## begin Passage shown
Business In A Beehive Bringing Extra Income To African Farmers

Farouk Jiwa, a Canadian, and a team of agricultural investors arrived in Nairobi, Kenya in 2001 with a mission: to start a direct buying program for locally produced honey.

Anticipating some demand for their services, they sent one large truck to collect honey from their distributor in the north and return to base in a day’s time.

Then word started to spread among local farmers.

One-by-one or in small families, beekeepers started arriving carrying tins of honey to sell. The Honey Care Africa team – primarily led by Jiwa – decided to stay for an extra day.

“That turned into three days as people kept coming with their honey,” said Alexei Bezborodov, the head of strategy and product development for Honey Care Africa based in Nairobi. “One man said he had walked for more than six miles carrying a bag of four-liter tins of honey just so he could sell them.

Thousands of producers struggle to sell their honey every year, Bezborodov said.

Honey Care Africa has an ambitious mission: From the hive to the home, farmer to consumer, the company says it can help transform lives of thousands of men, women and children across East Africa helping them become beneficiaries of wealth, health and environmental stewardship.

The company says its success relies on treating farmers and consumers as equal partners in a co-created value chain, which increases the income of farming families, provides additional pollination for staple crops, sustains environmental balance and brings new sources of nutrition to urban and rural low-income communities.
## end Passage shown
- [Tasks to complete]:
(1) In the article on Honey Care Africa, how far did one man say he had walked carrying his honey?
(2) Proceed with the article on Honey Care Africa, picking up after its final sentence.
## begin Excerpted records
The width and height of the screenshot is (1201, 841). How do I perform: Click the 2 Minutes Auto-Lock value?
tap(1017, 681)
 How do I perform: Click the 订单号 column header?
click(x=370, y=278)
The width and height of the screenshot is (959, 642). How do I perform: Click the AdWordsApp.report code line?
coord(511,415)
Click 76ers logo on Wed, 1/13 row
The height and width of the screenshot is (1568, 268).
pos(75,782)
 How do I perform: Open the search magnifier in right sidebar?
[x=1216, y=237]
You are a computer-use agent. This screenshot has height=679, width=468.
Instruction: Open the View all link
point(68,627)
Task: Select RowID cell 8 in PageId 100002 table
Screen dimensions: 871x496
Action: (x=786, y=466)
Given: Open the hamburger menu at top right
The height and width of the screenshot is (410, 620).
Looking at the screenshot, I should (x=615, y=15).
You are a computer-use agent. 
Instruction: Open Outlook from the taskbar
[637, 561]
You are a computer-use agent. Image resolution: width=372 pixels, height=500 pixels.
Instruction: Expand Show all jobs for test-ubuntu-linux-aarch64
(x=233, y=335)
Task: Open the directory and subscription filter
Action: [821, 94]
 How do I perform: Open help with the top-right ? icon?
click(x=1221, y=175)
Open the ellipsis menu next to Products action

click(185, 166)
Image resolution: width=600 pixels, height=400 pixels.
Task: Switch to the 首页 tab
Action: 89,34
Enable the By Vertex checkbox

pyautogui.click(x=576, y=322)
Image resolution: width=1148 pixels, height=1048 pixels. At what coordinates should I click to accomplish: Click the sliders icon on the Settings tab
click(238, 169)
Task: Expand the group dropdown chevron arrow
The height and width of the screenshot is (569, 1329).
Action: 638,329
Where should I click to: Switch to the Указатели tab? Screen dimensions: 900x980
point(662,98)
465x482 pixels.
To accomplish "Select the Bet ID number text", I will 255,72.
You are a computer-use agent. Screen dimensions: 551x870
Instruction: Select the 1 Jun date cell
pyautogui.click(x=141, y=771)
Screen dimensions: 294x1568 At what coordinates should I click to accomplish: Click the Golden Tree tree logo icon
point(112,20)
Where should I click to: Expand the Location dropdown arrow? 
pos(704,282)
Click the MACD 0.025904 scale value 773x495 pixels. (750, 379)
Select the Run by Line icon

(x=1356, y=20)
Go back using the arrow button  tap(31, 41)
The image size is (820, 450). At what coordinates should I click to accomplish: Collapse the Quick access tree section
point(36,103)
## end Excerpted records
- [Responses for each task]:
(1) More than six miles.

(2)
A beekeeper in Kenya tends to his hive provided through Honey Care Africa, a sustainable development business that helps farmers supplement their incomes. Photo: Honey Care Africa, www.honeycareafrica.com
A beekeeper in Kenya tends to his hive provided through Honey Care Africa, a sustainable development business that helps farmers supplement their incomes. Photo: Honey Care Africa, www.honeycareafrica.com

The company has two main programs. Its Direct Buying Program works with more established beekeepers and assists them by accessing collection centers and buying agents. Its Business in a Beehive Program selects farmers in rural communities based on their access to appropriate forage lands, water and security, then provides them with high-quality Langstroth beehives and monitoring through the company’s SWARM field teams, a squadron that focuses on professional beekeeping management.

“Beekeeping provides a meaningful additional income stream to smallholder farmers without any opportunity cost and very little required investment,” Bezborodov said in an email interview with AFKInsider. “Beekeeping also improves crop pollination, thereby actually increasing yields for many common crops.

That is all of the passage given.